-------- EXCERPTED PASSAGE --------

Just how much public anger of course remains to be seen. We will have to wait for the next batch of opinion polls to get some serious handle on this. Meanwhile the estimable Mr. Murray has also nicely summarized the latest polls — from before AG Lysyk’s latest report on Oakville: “Vector’s October 4 poll has the PCs leading at 34%, down one point from April, with the LIBs at 33%, up one point, the NDP at 24%, down two points, and the Greens at 8%, up one point.
The Nanos poll published October 5 has the LIBs in front with 36%, down 1.2% from July, the PCs at 31.3%, up 0.7%, the NDP at 26.1%, down 0.9%, and the Greens at 6.3%, up 1.4%.”

If the next polls do not show much more dramatic movement away from Premier Wynne’s minority governing party than this, the prospects of a fresh election very soon, that seem to have suddenly revived in some Conservative quarters, would not make much real sense for anyone.

Andrea Horwath and Tim Hudak : can these two strange bedfellows ever act together?

--------

**REQUESTS:**
1. In the passage on Ontario polls, shorten the paragraph that begins "If the next polls do not show" to a single concise sentence that keeps its main point.
2. Write the next few sentences of the commentary on Ontario polls and election prospects, picking up after its closing question about Andrea Horwath and Tim Hudak.
The material after this text is separate and unrelated to it.

-------- SOURCE DATA --------

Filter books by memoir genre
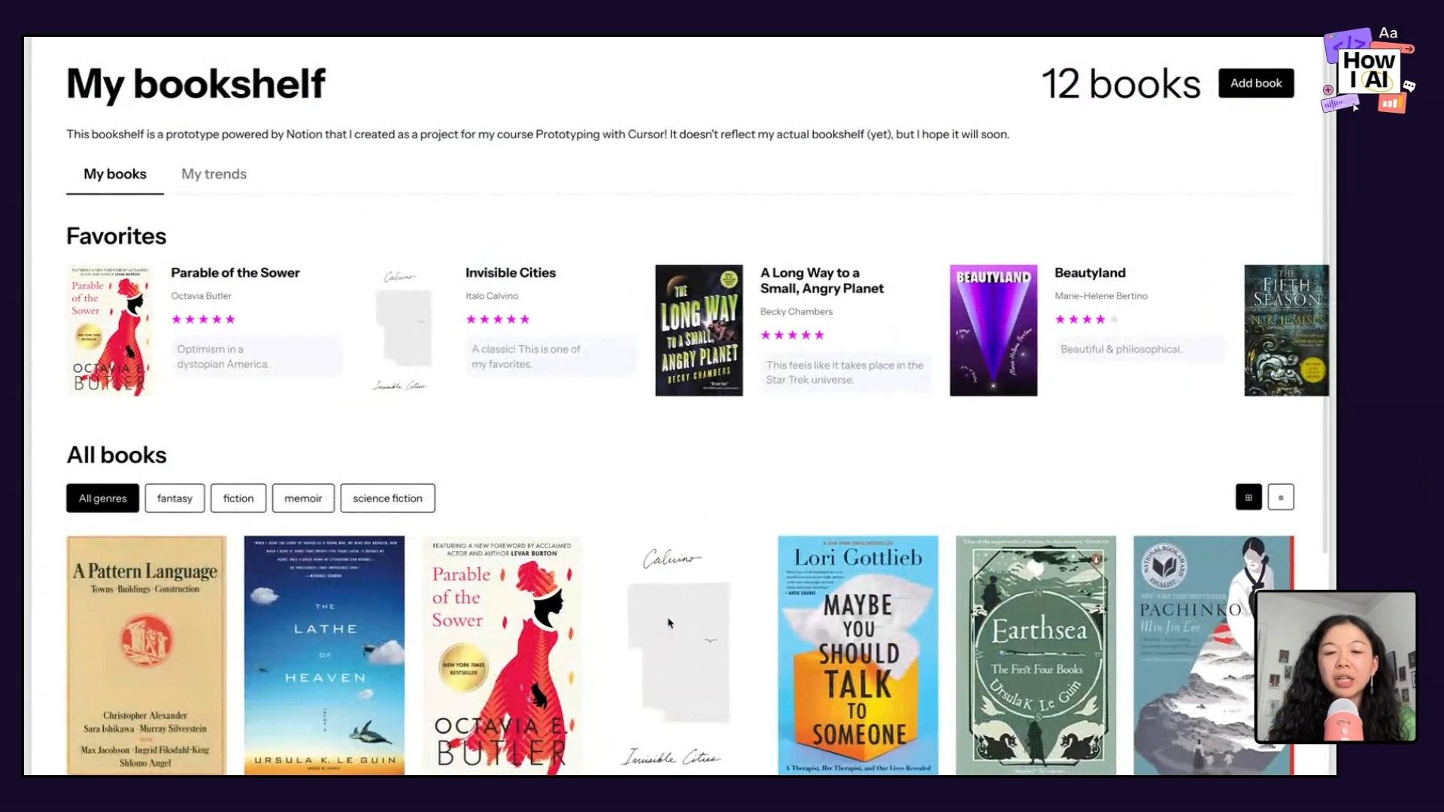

--------

**SET OF ANSWERS:**
1. Unless upcoming polls show a much sharper move away from Premier Wynne's minority governing party, the early-election talk recently revived among some Conservatives would make little real sense for anyone.

2.
Besides, Mr. Hudak’s Conservatives cannot bring down Ms Wynne’s Liberal minority government all by themselves. They need the co-operation of Andrea Horwath’s New Democrats. And as they ponder what has just happened in Nova Scotia, the Ontario New Democrats might reasonably guess that they really do not have much interest in an election any time soon — no matter how loudly Mr. Hudak continues to rage about the gas plants????

(And Mr. Hudak’s brain trust might itself want to ponder these latest polling results from the great republic to the south of us, that must south of us remain : “Republican Party Favorability Sinks to Record Low … Falls 10 percentage points from September’s 38% … With the Republican-controlled House of Representatives engaged in a tense, government-shuttering budgetary standoff against a Democratic president and Senate, the Republican Party is now viewed favorably by 28% of Americans, down from 38% in September. This is the lowest favorable rating measured for either party since Gallup began asking this question in 1992.”)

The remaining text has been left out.